Here, the complaint sufficiently states a basis for oppression and/or malice. For example, the complaint alleges that Defendant were aware of electrical hazards in the building and an illegal drug lab in one of the units.  (Complaint ¶¶ 29, 36-38.) Instead of taking corrective actions, Defendants refused to take any action, which resulted in a fire to the Building.  (Id. ¶¶ 36-38.)  After the fire, Defendants then served an eviction notice on Plaintiff for retaining counsel and demanding that Defendants comply with the Rent Stabilization Ordinance.  (Id. ¶ 56.)  In addition, “Defendants knew of the Premises’ untenantable state, yet refused to abate the Premises issues further described above.”  (Id. ¶ 129.)  Further, “Defendants knew that their conduct would result in Plaintiff suffering from severe emotional distress.”  (Id. ¶ 130.) 

These allegations are sufficient to support a prayer for punitive damages.  These allegations are more than mere conclusory allegations of “oppression, fraud, and malice.” (Perkins, supra, 117 Cal. App.3d at pp.6-7.)  The complaint sufficiently alleges clear, specific facts to support the prayer for punitive damages.
            Accordingly, Defendants’ motion to strike the prayer for punitive damages is DENIED.

 

Leave to Amend

Leave to amend must be allowed where there is a reasonable possibility of successful amendment. (Goodman v. Kennedy (1976) 18 Cal.3d 335, 348.) The burden is on the plaintiff to show the court that a pleading can be amended successfully. (Goodman v. Kennedy, supra, 18 Cal.3d at p. 348; Lewis v. YouTube, LLC (2015) 244 Cal.App.4th 118, 226.) 

In light of the complete absence of factual allegations as to the claim for fraud, it is unclear whether Plaintiff can successfully amend the complaint.  However, this is the first time that a complaint has been sustained against Plaintiff’s complaint. Therefore, the court finds it is proper to allow Plaintiff an opportunity to cure the defects discussed in this order. (See Goodman v. Kennedy (1976) 18 Cal.3d 335, 349; Kong v. City of Hawaiian Gardens Redevelopment Agency (2002) 108 Cal.App.4th 1028, 1037.)   

 

CONCLUSION AND ORDER

Based on the foregoing, Defendants Abjad Inc., LLC, Ira Afaria, and Sid Afari’s demurrer is SUSTAINED IN PART as to the eighth cause of action WITH LEAVE TO AMEND.  Defendants’ demurrer is otherwise OVERRULED.

Defendants’ motion to strike is DENIED.

Plaintiff is to file an amended complaint within twenty (20) days of notice of this order.

The case management conference is continued to April 4, 2023 at 8:30 am.

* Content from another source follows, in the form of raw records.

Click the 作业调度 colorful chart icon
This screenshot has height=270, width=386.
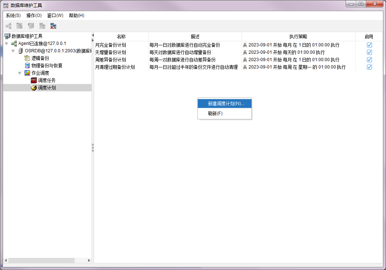[x=27, y=73]
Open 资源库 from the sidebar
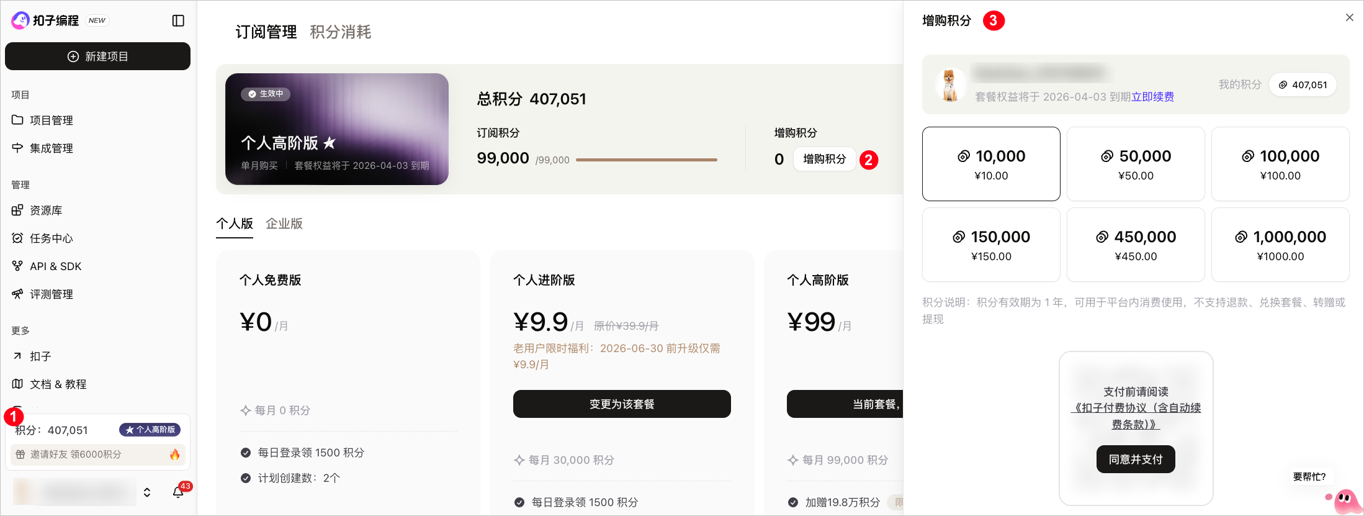This screenshot has width=1364, height=516. tap(46, 210)
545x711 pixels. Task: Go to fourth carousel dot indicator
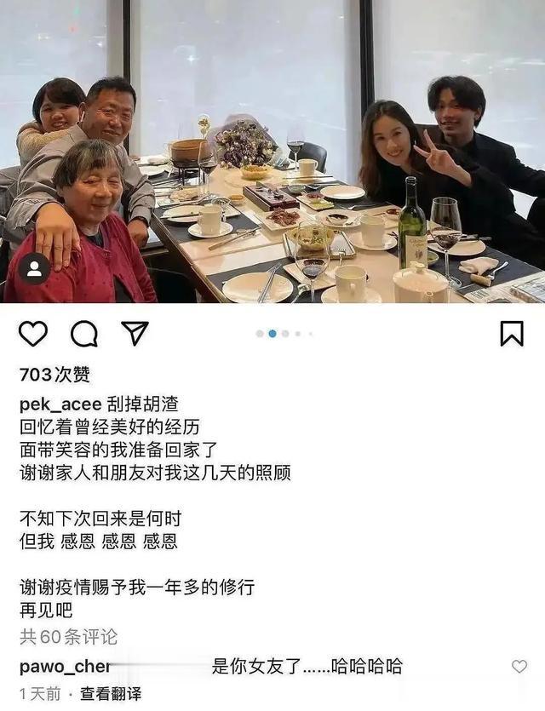click(x=298, y=334)
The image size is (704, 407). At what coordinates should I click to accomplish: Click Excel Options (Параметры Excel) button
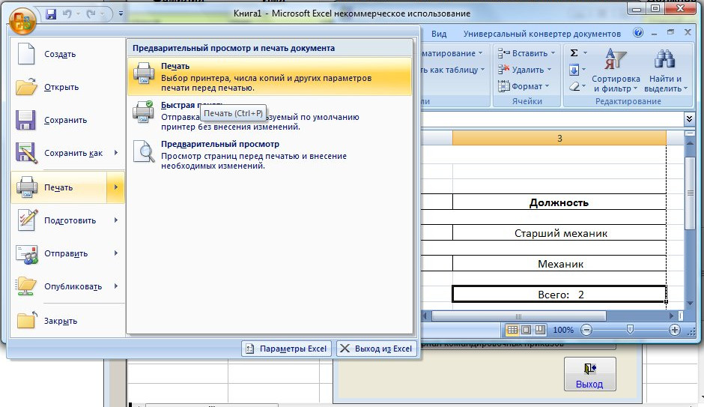(286, 349)

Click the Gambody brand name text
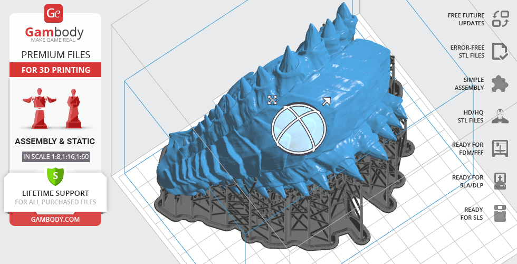[55, 33]
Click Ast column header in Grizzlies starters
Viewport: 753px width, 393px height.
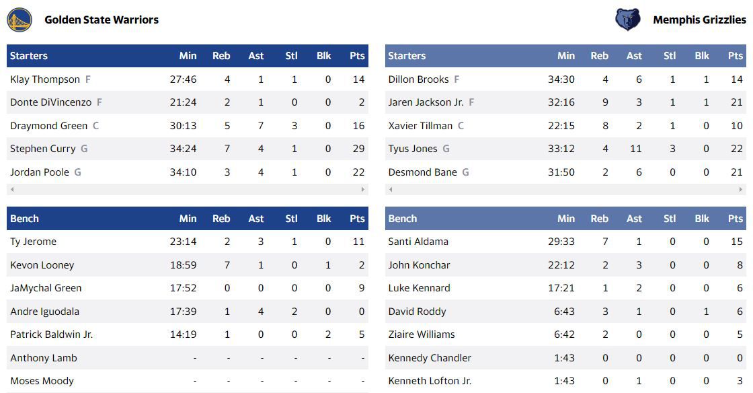(634, 56)
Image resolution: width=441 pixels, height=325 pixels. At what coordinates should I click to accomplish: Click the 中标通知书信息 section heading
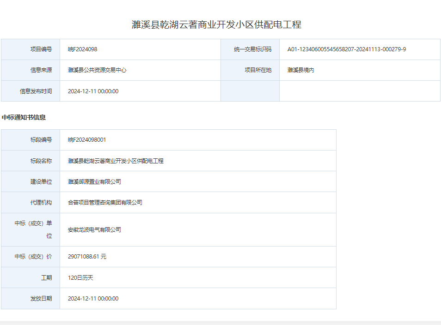24,117
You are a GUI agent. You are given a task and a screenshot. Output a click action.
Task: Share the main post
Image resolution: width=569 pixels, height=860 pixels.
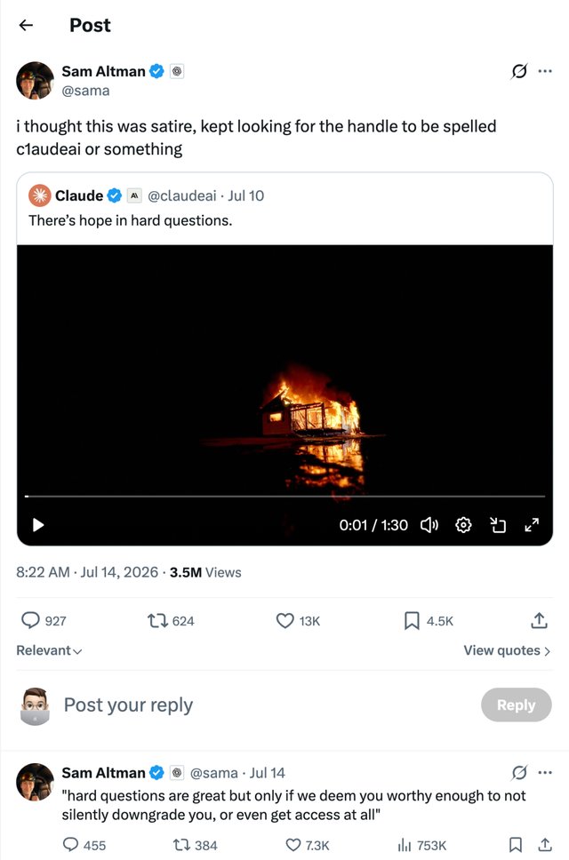(540, 620)
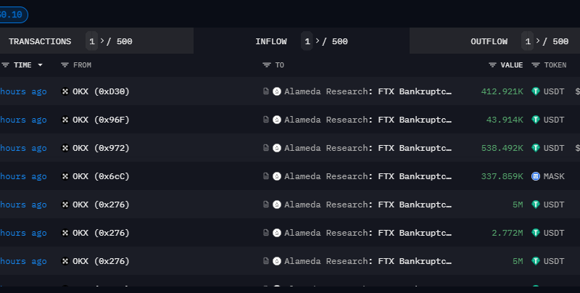Select the TRANSACTIONS tab
This screenshot has width=580, height=293.
point(40,41)
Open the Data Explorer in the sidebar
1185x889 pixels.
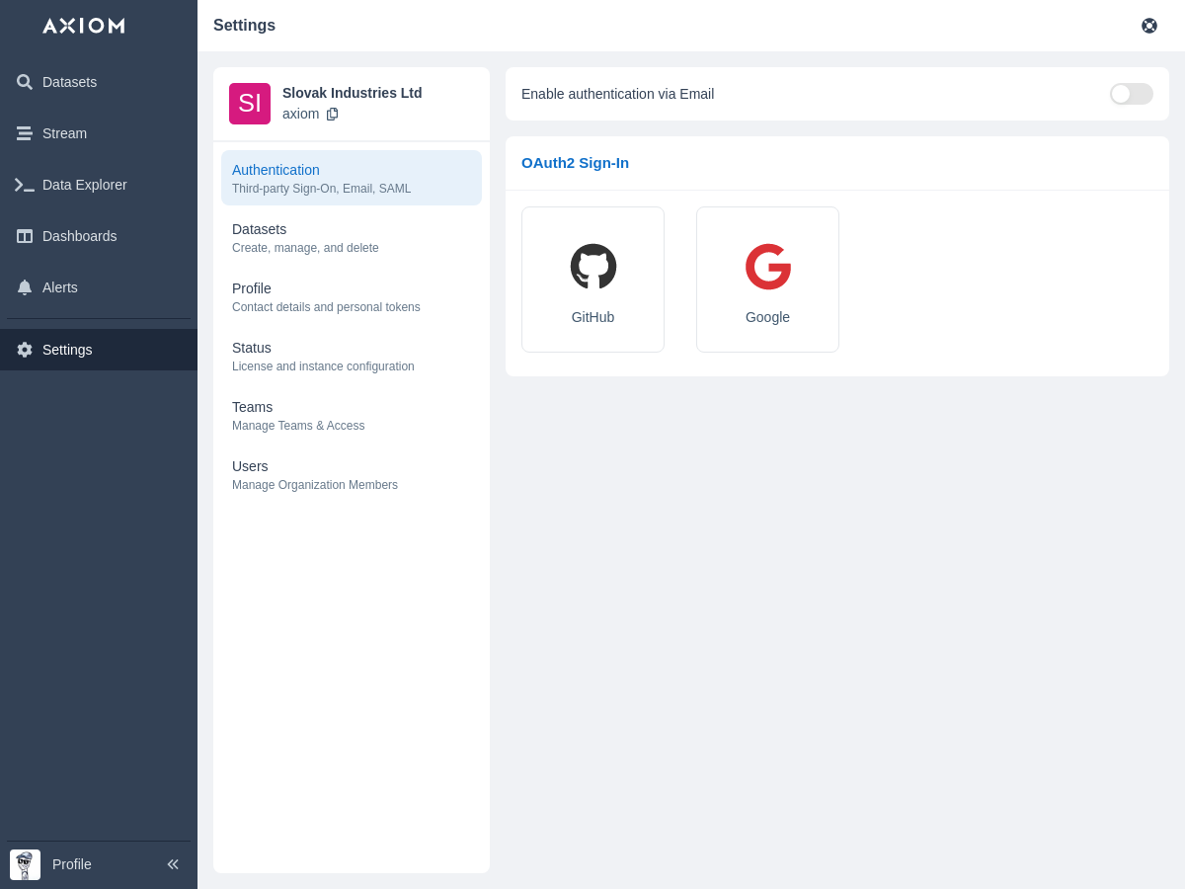pyautogui.click(x=84, y=185)
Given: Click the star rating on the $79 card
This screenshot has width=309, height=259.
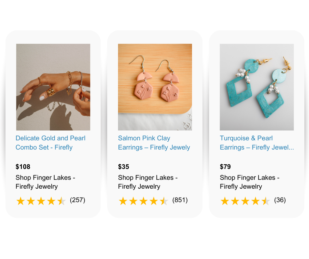Looking at the screenshot, I should (245, 201).
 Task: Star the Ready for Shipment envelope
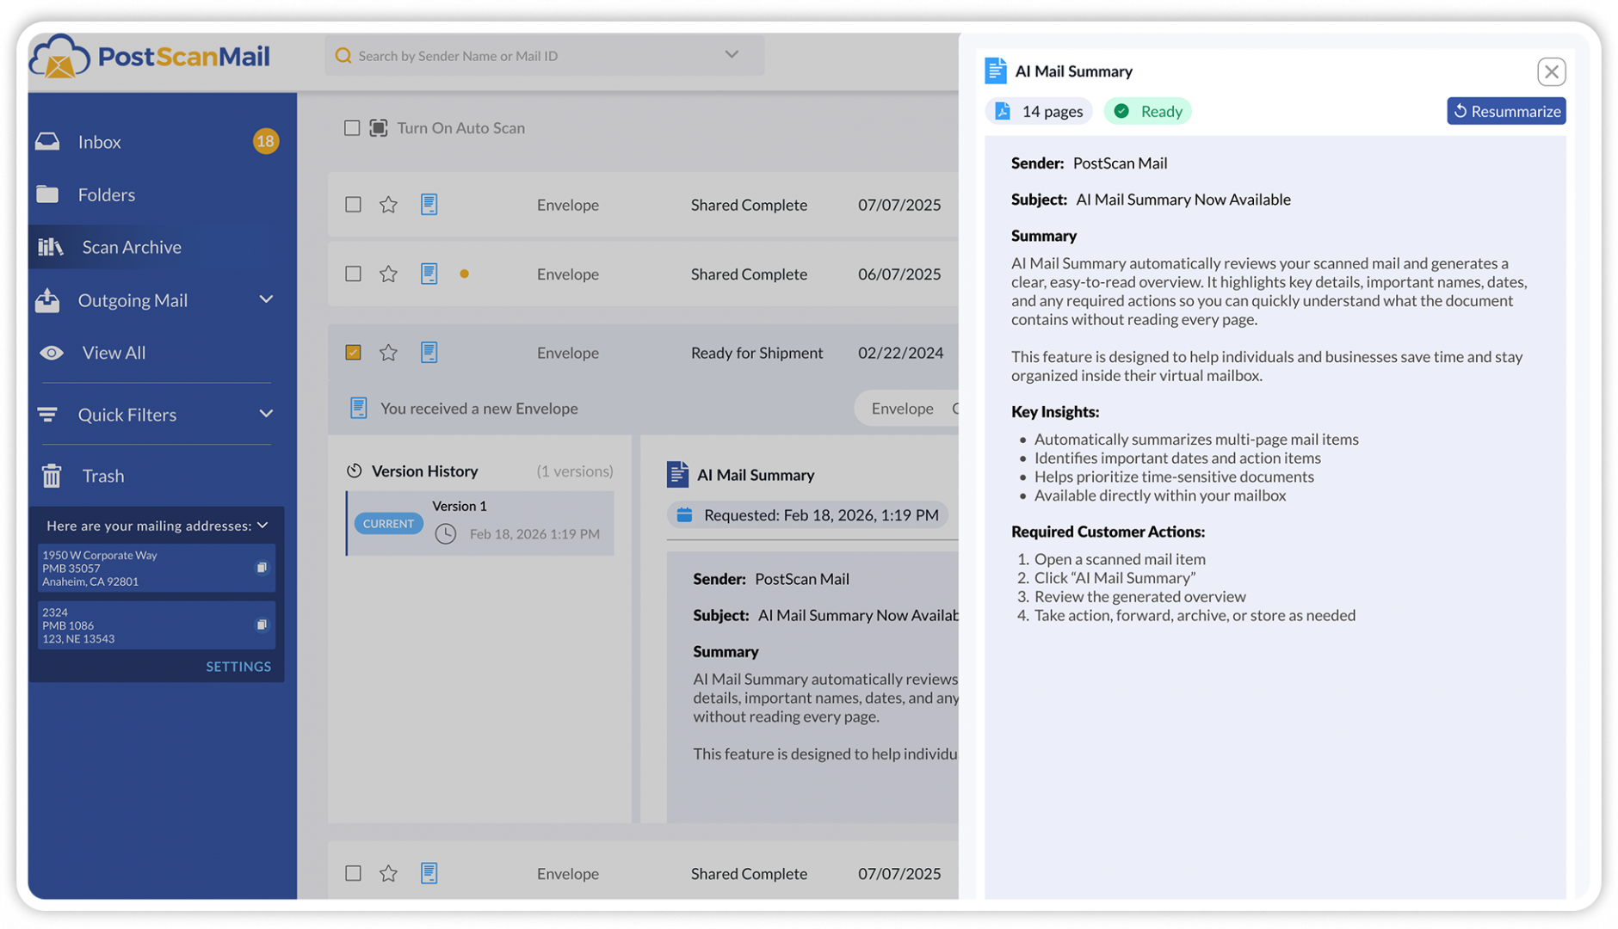[x=388, y=353]
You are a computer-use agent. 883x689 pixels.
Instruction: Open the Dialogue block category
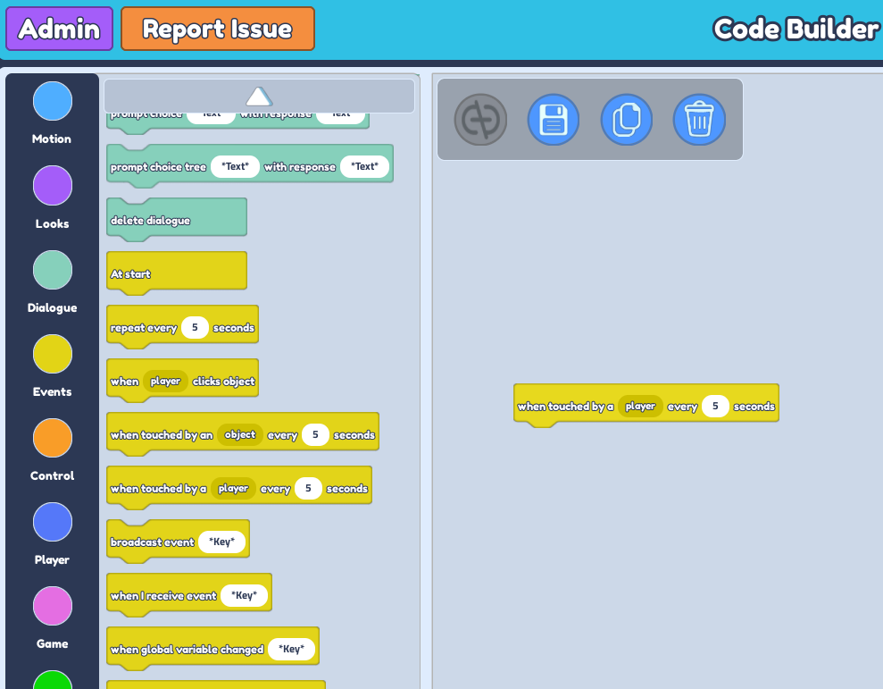point(53,269)
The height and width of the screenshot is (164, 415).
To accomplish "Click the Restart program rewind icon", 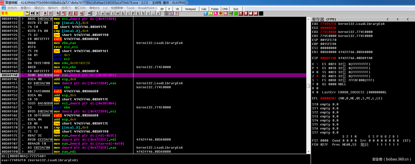I will tap(32, 13).
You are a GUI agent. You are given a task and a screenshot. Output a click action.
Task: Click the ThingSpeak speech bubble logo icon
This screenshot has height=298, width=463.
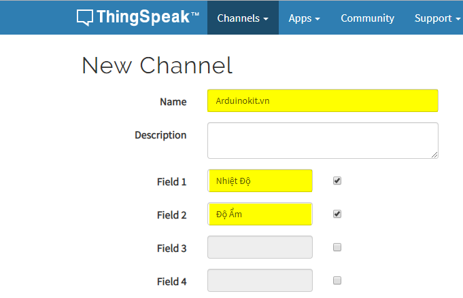click(85, 18)
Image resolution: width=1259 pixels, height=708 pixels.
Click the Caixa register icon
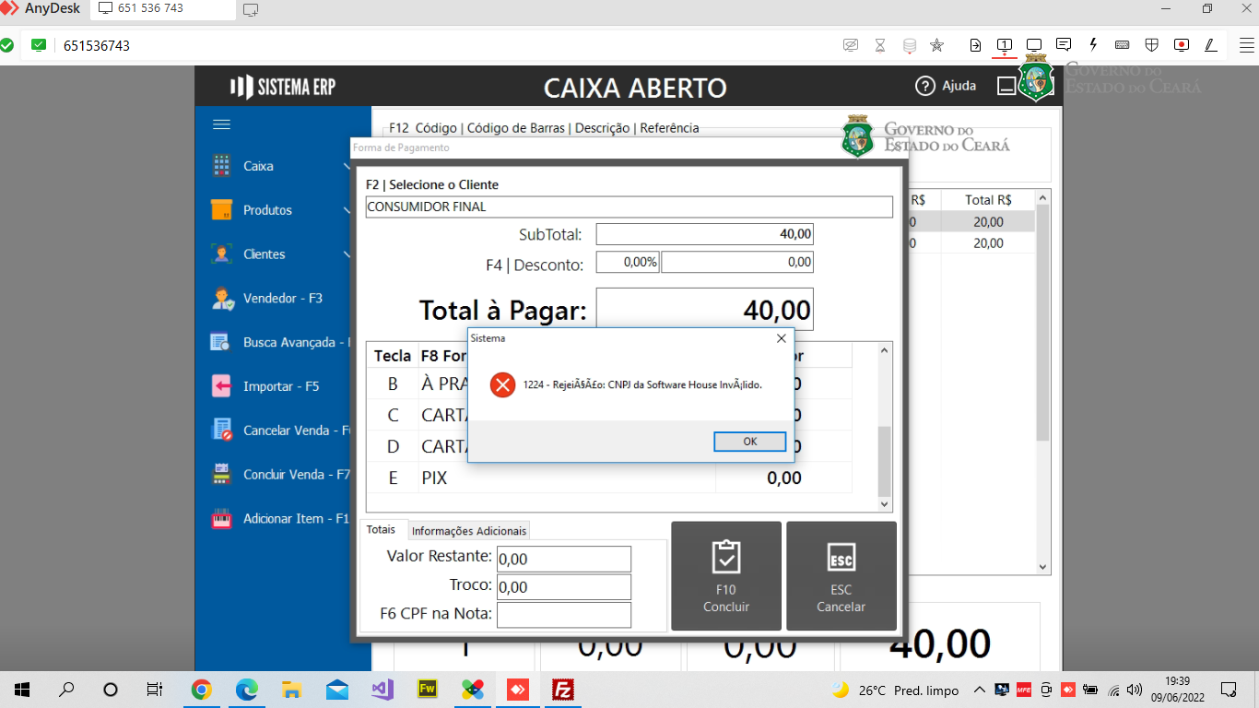click(x=221, y=166)
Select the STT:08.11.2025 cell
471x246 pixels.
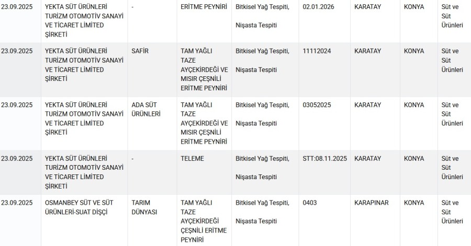click(324, 158)
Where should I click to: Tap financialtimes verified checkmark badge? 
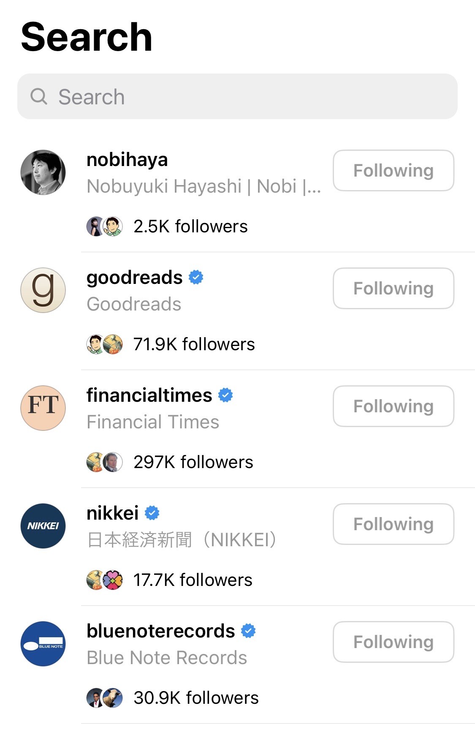point(225,395)
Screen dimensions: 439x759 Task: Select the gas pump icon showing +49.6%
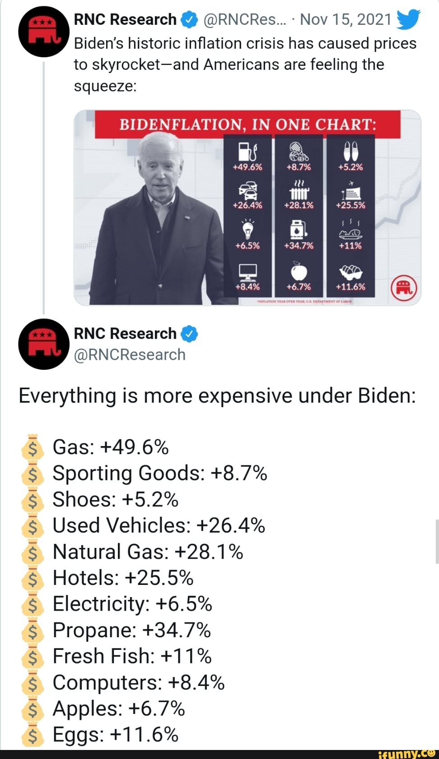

Moving Parties are ordered to give notice and file proof of service of such.

 

DATED:  January 26, 2023                                                    ___________________________

                                                                                          Elaine Lu

                                                                                          Judge of the Superior Court



[1] The Court notes that the declarations included with the demurrer and motion to strike are substantially identical.